**LISTING**
## BEGIN

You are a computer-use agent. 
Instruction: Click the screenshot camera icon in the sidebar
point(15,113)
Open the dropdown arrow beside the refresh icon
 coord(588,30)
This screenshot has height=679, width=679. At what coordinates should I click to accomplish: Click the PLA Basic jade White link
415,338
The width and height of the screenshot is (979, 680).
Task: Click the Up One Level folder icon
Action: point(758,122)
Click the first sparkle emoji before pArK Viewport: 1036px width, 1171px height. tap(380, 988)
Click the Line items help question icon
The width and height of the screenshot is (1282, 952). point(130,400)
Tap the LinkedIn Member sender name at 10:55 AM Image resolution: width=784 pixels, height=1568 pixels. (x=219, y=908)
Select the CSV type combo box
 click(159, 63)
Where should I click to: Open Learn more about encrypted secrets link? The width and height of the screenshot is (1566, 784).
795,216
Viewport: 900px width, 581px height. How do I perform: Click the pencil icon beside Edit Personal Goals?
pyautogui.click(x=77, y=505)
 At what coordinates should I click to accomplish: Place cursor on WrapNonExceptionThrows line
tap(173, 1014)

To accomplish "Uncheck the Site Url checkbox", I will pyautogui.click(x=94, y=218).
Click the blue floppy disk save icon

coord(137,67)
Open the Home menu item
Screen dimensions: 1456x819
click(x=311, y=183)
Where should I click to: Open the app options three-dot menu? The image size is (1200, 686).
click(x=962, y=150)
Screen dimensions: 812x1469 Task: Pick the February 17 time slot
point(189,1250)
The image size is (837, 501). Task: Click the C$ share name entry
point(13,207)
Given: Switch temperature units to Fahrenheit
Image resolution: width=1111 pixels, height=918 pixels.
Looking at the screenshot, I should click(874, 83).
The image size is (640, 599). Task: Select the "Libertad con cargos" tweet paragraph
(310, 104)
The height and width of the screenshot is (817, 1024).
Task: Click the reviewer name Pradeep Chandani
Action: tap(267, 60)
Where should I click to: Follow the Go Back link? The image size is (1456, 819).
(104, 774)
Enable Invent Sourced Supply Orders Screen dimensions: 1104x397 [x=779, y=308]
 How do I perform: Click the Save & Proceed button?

## END

**DIRECTION**
Print the entire listing above word for word, from its first line through its last.

**FINAL RESULT**
You are a computer-use agent. 
Instruction: Click the screenshot camera icon in the sidebar
point(15,113)
Open the dropdown arrow beside the refresh icon
 coord(588,30)
This screenshot has height=679, width=679. At what coordinates should I click to accomplish: Click the PLA Basic jade White link
415,338
The width and height of the screenshot is (979, 680).
Task: Click the Up One Level folder icon
Action: point(758,122)
Click the first sparkle emoji before pArK Viewport: 1036px width, 1171px height. tap(380, 988)
Click the Line items help question icon
The width and height of the screenshot is (1282, 952). point(130,400)
Tap the LinkedIn Member sender name at 10:55 AM Image resolution: width=784 pixels, height=1568 pixels. (x=219, y=908)
Select the CSV type combo box
 click(159, 63)
Where should I click to: Open Learn more about encrypted secrets link? The width and height of the screenshot is (1566, 784).
795,216
Viewport: 900px width, 581px height. How do I perform: Click the pencil icon beside Edit Personal Goals?
pyautogui.click(x=77, y=505)
 At what coordinates should I click to accomplish: Place cursor on WrapNonExceptionThrows line
tap(173, 1014)

To accomplish "Uncheck the Site Url checkbox", I will pyautogui.click(x=94, y=218).
Click the blue floppy disk save icon

coord(137,67)
Open the Home menu item
Screen dimensions: 1456x819
click(x=311, y=183)
Where should I click to: Open the app options three-dot menu? The image size is (1200, 686).
click(x=962, y=150)
Screen dimensions: 812x1469 Task: Pick the February 17 time slot
point(189,1250)
The image size is (837, 501). Task: Click the C$ share name entry
point(13,207)
Given: Switch temperature units to Fahrenheit
Image resolution: width=1111 pixels, height=918 pixels.
Looking at the screenshot, I should click(874, 83).
The image size is (640, 599). Task: Select the "Libertad con cargos" tweet paragraph
(310, 104)
The height and width of the screenshot is (817, 1024).
Task: Click the reviewer name Pradeep Chandani
Action: tap(267, 60)
Where should I click to: Follow the Go Back link? The image size is (1456, 819).
(104, 774)
Enable Invent Sourced Supply Orders Screen dimensions: 1104x397 [x=779, y=308]
 How do I perform: Click the Save & Proceed button?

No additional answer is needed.